Thresholded Lasso Bandit

TL;DR

This paper introduces the Thresholded Lasso bandit algorithm for sparse linear bandit problems, achieving improved regret bounds and outperforming existing methods without prior knowledge of sparsity.

Contribution

The paper presents a novel sparse bandit algorithm that estimates the reward vector and its support using thresholded Lasso, with non-asymptotic regret bounds and no need for prior sparsity knowledge.

Findings

Regret bounds scale as O(log d + sqrt(T)) and O(log d + log T) under different conditions.

Algorithm outperforms existing methods in numerical experiments.

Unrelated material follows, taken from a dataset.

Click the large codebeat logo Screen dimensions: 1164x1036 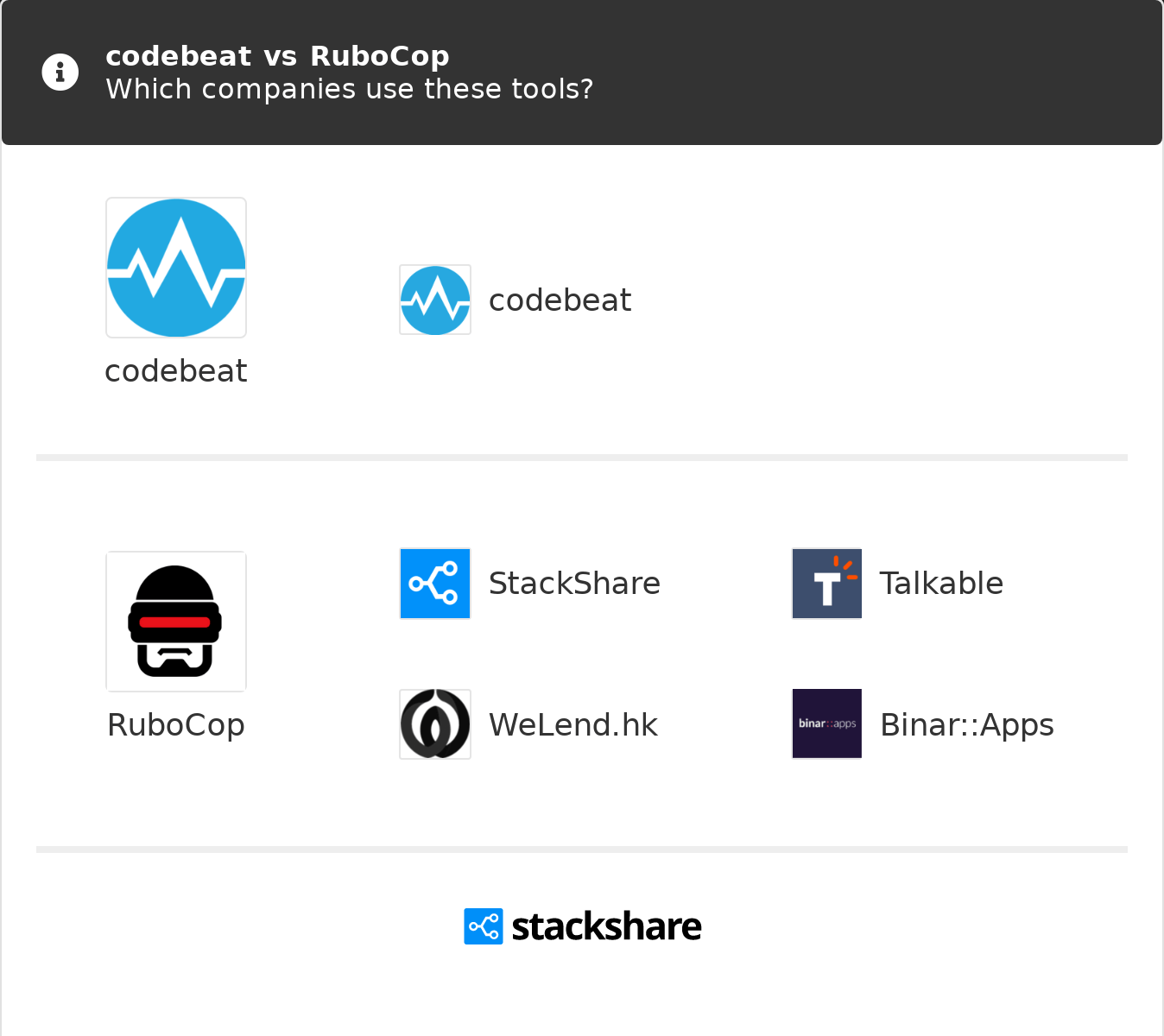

Does not require prior knowledge of sparsity index s_0.

Abstract

In this paper, we revisit the regret minimization problem in sparse stochastic contextual linear bandits, where feature vectors may be of large dimension $d$, but where the reward function depends on a few, say $s_0\ll d$, of these features only. We present Thresholded Lasso bandit, an algorithm that (i) estimates the vector defining the reward function as well as its sparse support, i.e., significant feature elements, using the Lasso framework with thresholding, and (ii) selects an arm greedily according to this estimate projected on its support. The algorithm does not require prior knowledge of the sparsity index $s_0$ and can be parameter-free under some symmetric assumptions. For this simple algorithm, we establish non-asymptotic regret upper bounds scaling as $\mathcal{O}( \log d + \sqrt{T} )$ in general, and as $\mathcal{O}( \log d + \log T)$ under the so-called margin condition (a probabilistic condition on the separation of the arm rewards). The regret of previous algorithms scales as $\mathcal{O}( \log d + \sqrt{T \log (d T)})$ and $\mathcal{O}( \log T \log d)$ in the two settings, respectively. Through numerical experiments, we confirm that our algorithm outperforms existing methods.